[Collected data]
## Begin
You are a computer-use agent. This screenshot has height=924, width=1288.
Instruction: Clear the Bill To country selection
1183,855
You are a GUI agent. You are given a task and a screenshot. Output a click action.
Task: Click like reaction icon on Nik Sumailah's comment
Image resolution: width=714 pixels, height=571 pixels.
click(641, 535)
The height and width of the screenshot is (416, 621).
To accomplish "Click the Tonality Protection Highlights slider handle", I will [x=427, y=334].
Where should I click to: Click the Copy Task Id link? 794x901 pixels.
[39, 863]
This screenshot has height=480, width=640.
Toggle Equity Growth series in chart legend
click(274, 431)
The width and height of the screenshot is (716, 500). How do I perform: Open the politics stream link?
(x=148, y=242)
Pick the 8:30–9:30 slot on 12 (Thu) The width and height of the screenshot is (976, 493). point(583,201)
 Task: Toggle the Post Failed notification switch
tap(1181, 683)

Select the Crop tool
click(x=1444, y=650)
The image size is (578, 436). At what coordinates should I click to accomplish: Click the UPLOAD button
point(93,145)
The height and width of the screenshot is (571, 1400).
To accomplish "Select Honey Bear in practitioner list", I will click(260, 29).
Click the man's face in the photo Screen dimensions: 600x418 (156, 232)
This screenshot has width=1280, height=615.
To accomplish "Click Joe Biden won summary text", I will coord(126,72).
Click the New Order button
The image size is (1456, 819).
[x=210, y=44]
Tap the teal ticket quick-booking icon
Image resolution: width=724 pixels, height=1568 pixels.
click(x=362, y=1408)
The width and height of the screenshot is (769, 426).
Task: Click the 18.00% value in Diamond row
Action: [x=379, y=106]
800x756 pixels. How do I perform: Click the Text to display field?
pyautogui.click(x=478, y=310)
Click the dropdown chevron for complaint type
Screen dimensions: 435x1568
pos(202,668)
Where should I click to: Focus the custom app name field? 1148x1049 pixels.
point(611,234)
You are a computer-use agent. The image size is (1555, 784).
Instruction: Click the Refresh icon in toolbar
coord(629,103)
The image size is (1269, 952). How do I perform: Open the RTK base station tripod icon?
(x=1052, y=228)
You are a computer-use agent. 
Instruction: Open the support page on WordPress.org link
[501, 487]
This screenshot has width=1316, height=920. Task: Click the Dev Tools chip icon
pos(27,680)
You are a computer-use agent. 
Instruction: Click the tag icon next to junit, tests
## End
### Aim of the task
Rewrite all of the data above, replacing every occurrence of "computer-use agent" with "desktop automation agent" and leaving everything else unchanged.

### Problem solution
You are a desktop automation agent. This screenshot has height=924, width=1288.
Instruction: Clear the Bill To country selection
1183,855
You are a GUI agent. You are given a task and a screenshot. Output a click action.
Task: Click like reaction icon on Nik Sumailah's comment
Image resolution: width=714 pixels, height=571 pixels.
click(641, 535)
The height and width of the screenshot is (416, 621).
To accomplish "Click the Tonality Protection Highlights slider handle", I will [x=427, y=334].
Where should I click to: Click the Copy Task Id link? 794x901 pixels.
[39, 863]
This screenshot has height=480, width=640.
Toggle Equity Growth series in chart legend
click(274, 431)
The width and height of the screenshot is (716, 500). How do I perform: Open the politics stream link?
(x=148, y=242)
Pick the 8:30–9:30 slot on 12 (Thu) The width and height of the screenshot is (976, 493). point(583,201)
 Task: Toggle the Post Failed notification switch
tap(1181, 683)

Select the Crop tool
click(x=1444, y=650)
The image size is (578, 436). At what coordinates should I click to accomplish: Click the UPLOAD button
point(93,145)
The height and width of the screenshot is (571, 1400).
To accomplish "Select Honey Bear in practitioner list", I will click(260, 29).
Click the man's face in the photo Screen dimensions: 600x418 (156, 232)
This screenshot has width=1280, height=615.
To accomplish "Click Joe Biden won summary text", I will coord(126,72).
Click the New Order button
The image size is (1456, 819).
[x=210, y=44]
Tap the teal ticket quick-booking icon
Image resolution: width=724 pixels, height=1568 pixels.
click(x=362, y=1408)
The width and height of the screenshot is (769, 426).
Task: Click the 18.00% value in Diamond row
Action: [x=379, y=106]
800x756 pixels. How do I perform: Click the Text to display field?
pyautogui.click(x=478, y=310)
Click the dropdown chevron for complaint type
Screen dimensions: 435x1568
pos(202,668)
Where should I click to: Focus the custom app name field? 1148x1049 pixels.
point(611,234)
You are a desktop automation agent. The image size is (1555, 784).
Instruction: Click the Refresh icon in toolbar
coord(629,103)
The image size is (1269, 952). How do I perform: Open the RTK base station tripod icon?
(x=1052, y=228)
You are a desktop automation agent. 
Instruction: Open the support page on WordPress.org link
[501, 487]
This screenshot has width=1316, height=920. Task: Click the Dev Tools chip icon
pos(27,680)
You are a desktop automation agent. 
Instruction: Click the tag icon next to junit, tests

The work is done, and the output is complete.